J’ai oublié comment recommencer : comment se présenter à un nouveau journal ? Comment fait-on un autoportrait en mots ? Cela serait-il plus pertinent qu’une peinture, qu’un cliché volé à mon ignorance de l’objectif en face ? Je pense, oui. Il me semble que les mots définissent en général assez bien tout ce qu’il y a à savoir sur ma personne. Ils dressent un constat qui semble étonnamment plus fiable. Ce qui est certain, c’est qu’ils ont un petit pouvoir en plus : ils laissent voir l’invisible (l’intérieur).
Un jour, l’un de mes professeurs a déclaré que la littérature est “l’art le plus puissant de tous”, car il permet aux esprits de pénétrer dans la tête de quiconque s'amuse à écrire, et ainsi, bien-sûr, de comprendre et de penser (et ressentir) tout comme l’auteur. J’avais écouté les paroles de mon professeur avec l’intime conviction qu’il savait lire les cœurs et comprendre les âmes. Depuis, je n’ai cessé d’écrire avec cette idée dans un petit coin de ma tête : peut-être qu’un jour, quelqu’un me lira et pourra emprunter mes yeux, mes oreilles, mes mains, mes larmes, mes doutes.
Peut-être qu’un lecteur deviendra le miroir de tout ce qui vit à l’intérieur de moi sans jamais trouver autre issue de secours qu’une page blanche.
(Mon Dieu, toutes ces choses que j’écris sans jamais dire !)
Voici donc mon autoportrait en mots :
odeur de café et goût de tabac froid (culpabilité brûlante)
stylos rouges usés trop vite, stylos noirs toujours égarés, gribouillis littéraires
amours non réciproques (sauf celui que j’ai avec l’existence entière)
croissant de Lune autour de la nuque,
étoiles plein les yeux,
parfum(s) d’été(s), nostalgies naïves,
boîte à souvenirs qui débordent autant que le cœur
yeux noirs comme une nuit polaire où il pleut souvent
volonté plus grande que le soleil
esprit aussi lointain que saturne
affection étrange pour les maladresses du cœur et les mauvais sorts
(c’est quand ça fait mal que j’écris le mieux)

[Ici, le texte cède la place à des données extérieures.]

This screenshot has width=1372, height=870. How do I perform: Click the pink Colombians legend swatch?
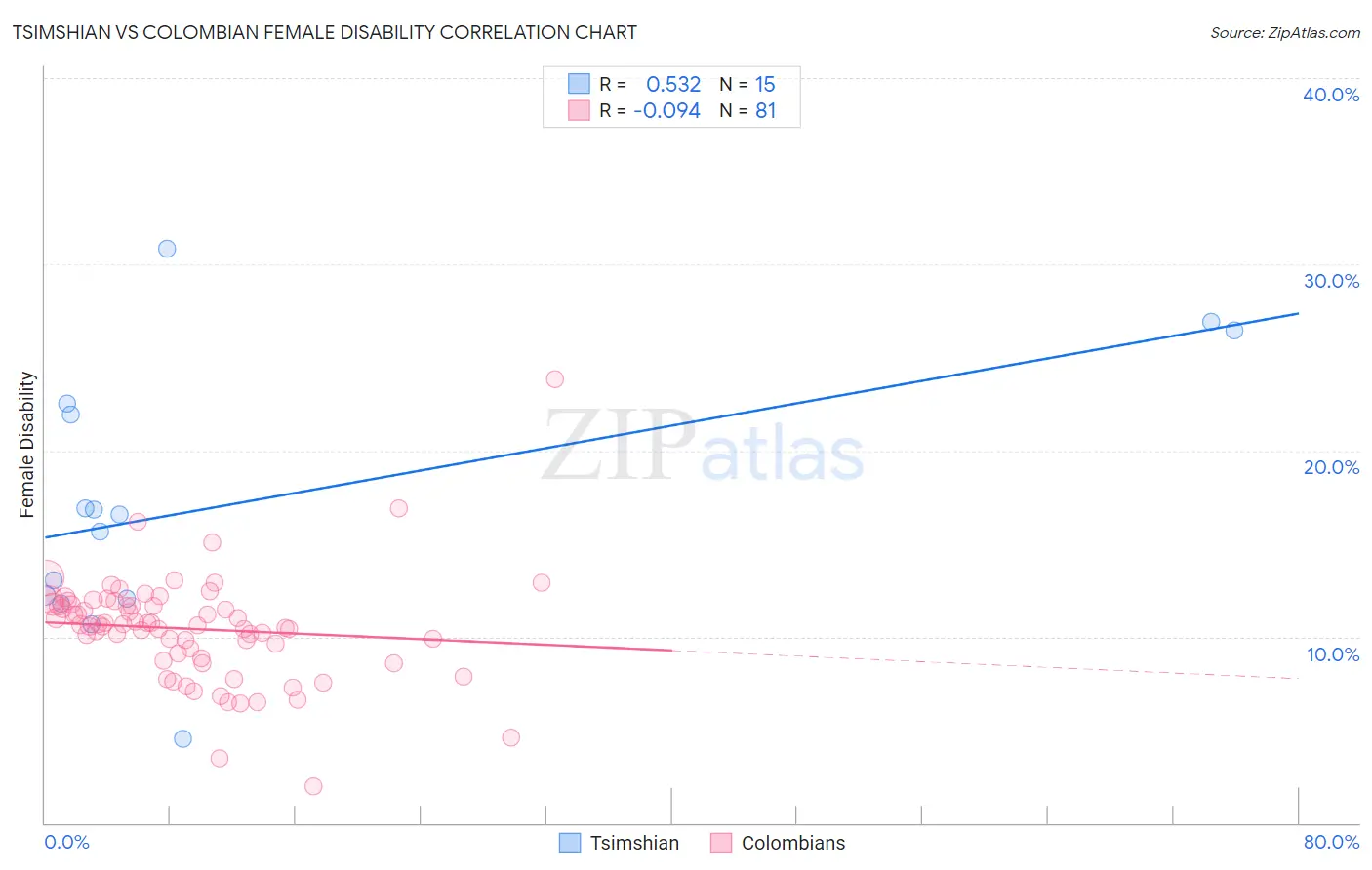(721, 843)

appareil photo, clichés flous
musique tellement forte que mes oreilles bourdonnent
notes, post-its partout, des mots partout, pour rien dire, tout dire,
pour abuser de mon encre par passion ou simplement car j’aime voir mon stylo frétiller sur le papier maltraité
bruit de talons à chaque pas
dos abîmé à force de transporter trop de livres et de carnets
rire des vagues qui résonnent dans mon cœur comme celui d’une mère
rire de maman qui résonne dans mon cœur.
envie de fuir et de rester planter au même endroit pour toujours
envie de changer et que tout reste à jamais pareil
paradoxes, dilemmes, questions d’adolescent
envies d’adolescente
fleurs mortes et café sec à sept heure
courir après le temps mais sans jamais trébucher grâce à une patience remarquable sans autre explication qu’une qualité volée à une vie antérieure
réincarnation et cartes de tarots (expliquez moi, expliquez moi)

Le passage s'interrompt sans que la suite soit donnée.